Idrogeno verde: Enel non investirà direttamente nella produzione di elettrolizzatori

Inizia a prendere forma il modello di business di Enel sull’idrogeno, che almeno per il momento non prevede di investire direttamente nella produzione di elettrolizzatori.

Lo conferma a HydroNews un portavoce del gruppo italiano, commentando le dichiarazioni rilasciate nel corso della presentazione ai media dei risultati 2020 rilasciate dall’Amministratore delegato di Enel Green Power Salvatore Bernabei e riportate – tra gli altri – dalla testata specializzata in energie rinnovabili PV Magazine.

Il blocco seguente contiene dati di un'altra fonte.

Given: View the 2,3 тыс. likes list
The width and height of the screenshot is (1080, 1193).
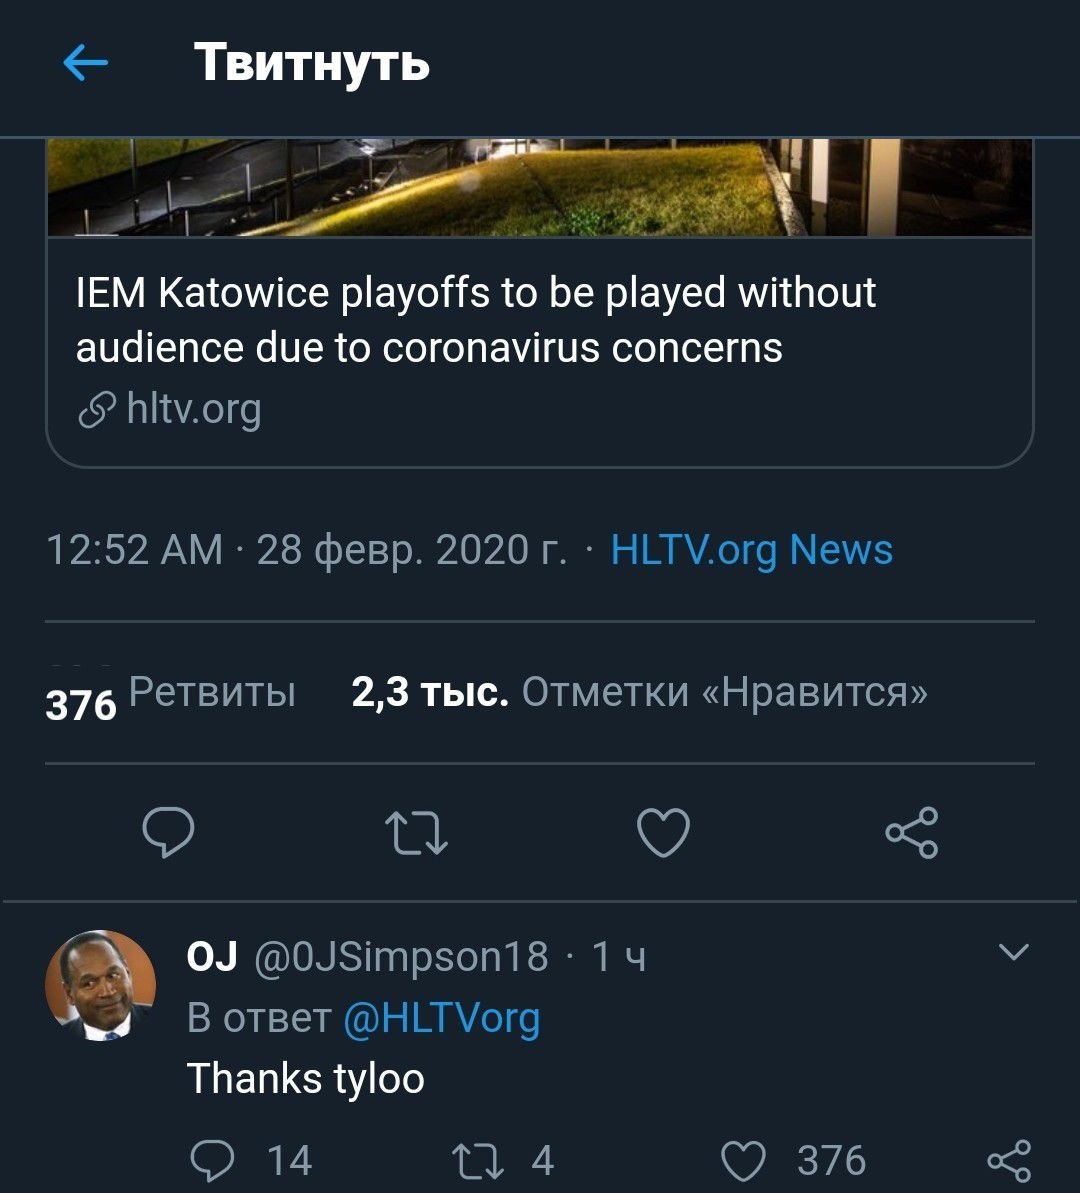Looking at the screenshot, I should click(638, 692).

Bernabei – secondo la ricostruzione – ha chiarito che Enel non intende entrare nel business di costruzione della componentistica e degli impianti necessari alla produzione di idrogeno verde, nonostante sia impegnata a sostenere lo sviluppo di soluzioni innovative cooperando con start-up ed altri partner nell’ambito di un modello di ‘open innovation’.

All’orizzonte, però, nessun investimento diretto in aziende attive in questo snodo della filiera: Enel sarà un cliente per questo tipo di società, ma non un socio. Un modello di business che differisce da quello adottato da altri big player dell’industria energetica nazionale, a partire da Snam.

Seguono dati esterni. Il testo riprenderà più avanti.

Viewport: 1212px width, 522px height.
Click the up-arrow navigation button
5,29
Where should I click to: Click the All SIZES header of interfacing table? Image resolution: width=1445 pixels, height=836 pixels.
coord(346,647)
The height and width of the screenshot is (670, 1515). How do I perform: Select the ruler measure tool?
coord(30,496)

Il gruppo guidato da Marco Alverà ha infatti rilevato quote di minoranza sia di ITM Power, azienda inglese attiva principalmente nella produzione di elettrolizzatori PEM, sia di De Nora, società italiana operante anch’essa nella filiera dalla componentistica per gli impianti di produzione dell’idrogeno. E, solo la scorsa settimana, Sergio Molisani, Direttore Finanza di Snam – intervenendo in audizione presso la Commissione Attività Produttive della Camera dei Deputati, in relazione al Recovery Plan – ha rivelato che l’azienda, nell’ambito della sua strategia relativa allo sviluppo del business dell’H2, prevede di realizzare in Italia la prima ‘gigafactory’ per la produzione di elettrolizzatori.